Given these government corporate postings are a major source of cash for bureaucrats, there is likely to be a lot of resistance to the initiative, but it also shows the president's administration is attempting to strike at the right places. "[Corruption] is a systemic issue, as this is not just a bunch of criminals, but exists at all levels and comes back to the state's involvement in the economy," says Dvorkovich. "If we can reduce this, then the potential for corruption will also fall. Corruption is connected to the preferential treatment state-owned companies receive."
So the problems Russia's faces are pretty clear - and so are the solutions. But this doesn't explain why the reform process is going so slowly. In an editorial at the end of March, Swedish analyst Anders Aslund compared Russia to Estonia, pointing out that the small Baltic republic has almost completed its reforms and is reaping the benefits; the implication was that Russia doesn't want to make reforms, because too many officials are making too much money. Dvorkovich gives a more considered explanation.

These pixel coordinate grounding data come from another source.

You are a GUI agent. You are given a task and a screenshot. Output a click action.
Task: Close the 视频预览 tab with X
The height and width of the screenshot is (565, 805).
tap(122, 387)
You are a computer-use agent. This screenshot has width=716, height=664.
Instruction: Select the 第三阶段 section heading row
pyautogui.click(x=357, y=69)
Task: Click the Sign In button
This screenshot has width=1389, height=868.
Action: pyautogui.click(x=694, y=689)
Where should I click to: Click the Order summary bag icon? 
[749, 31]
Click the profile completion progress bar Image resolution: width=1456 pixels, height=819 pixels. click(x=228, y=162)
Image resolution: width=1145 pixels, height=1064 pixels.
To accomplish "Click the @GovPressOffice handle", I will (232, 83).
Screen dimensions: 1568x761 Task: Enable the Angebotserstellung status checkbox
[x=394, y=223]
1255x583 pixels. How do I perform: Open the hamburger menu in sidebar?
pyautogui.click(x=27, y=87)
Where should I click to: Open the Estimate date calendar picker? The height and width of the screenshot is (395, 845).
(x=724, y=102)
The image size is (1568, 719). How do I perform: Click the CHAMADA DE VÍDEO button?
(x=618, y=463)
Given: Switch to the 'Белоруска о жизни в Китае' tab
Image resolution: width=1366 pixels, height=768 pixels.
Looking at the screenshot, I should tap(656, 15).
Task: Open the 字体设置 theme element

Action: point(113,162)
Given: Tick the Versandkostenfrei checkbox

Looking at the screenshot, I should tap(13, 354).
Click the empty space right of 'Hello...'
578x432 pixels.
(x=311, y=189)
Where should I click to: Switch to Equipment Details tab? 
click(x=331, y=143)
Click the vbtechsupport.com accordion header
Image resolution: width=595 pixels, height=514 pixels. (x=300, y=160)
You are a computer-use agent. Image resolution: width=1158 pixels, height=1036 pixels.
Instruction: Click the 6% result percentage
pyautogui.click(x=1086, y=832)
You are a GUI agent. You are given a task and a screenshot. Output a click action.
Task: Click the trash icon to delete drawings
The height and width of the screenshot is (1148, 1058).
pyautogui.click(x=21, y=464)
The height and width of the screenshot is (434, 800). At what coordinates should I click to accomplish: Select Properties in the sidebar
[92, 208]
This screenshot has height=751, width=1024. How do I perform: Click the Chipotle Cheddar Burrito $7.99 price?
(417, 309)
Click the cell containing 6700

First, he says that the system is too big and the number of reformers too small, so the Kremlin can only tackle a few issues at a time. "We have made progress in cutting red tape and there are less licenses than before, but there is not enough focus," says Dvorkovich. "This is such a big system that if people know there is a political focus on an issue, they follow up on it; but if not, then they go back to doing the same things they did before the reform."
But the bigger problem is that the sheer size of the country means that the Federal government is actually relatively powerless to force reform on the regions without the regions willing participation in the process. "There are some regions that are already very active and have been very successful - Kaluga [home to one of Russia's main car production clusters] and [the autonomous region of] Tatarstan are both good examples of active and progressive regions," says Dvorkovich. "A huge responsibility rests on the governors and mayors of regions. We need to introduce best practices across Russia, but we can't impose this top down. We could do more to make this work, but we are not like [the small progressive former Soviet republics of] Georgia or Estonia - both those countries are smaller than one of Russia's regions."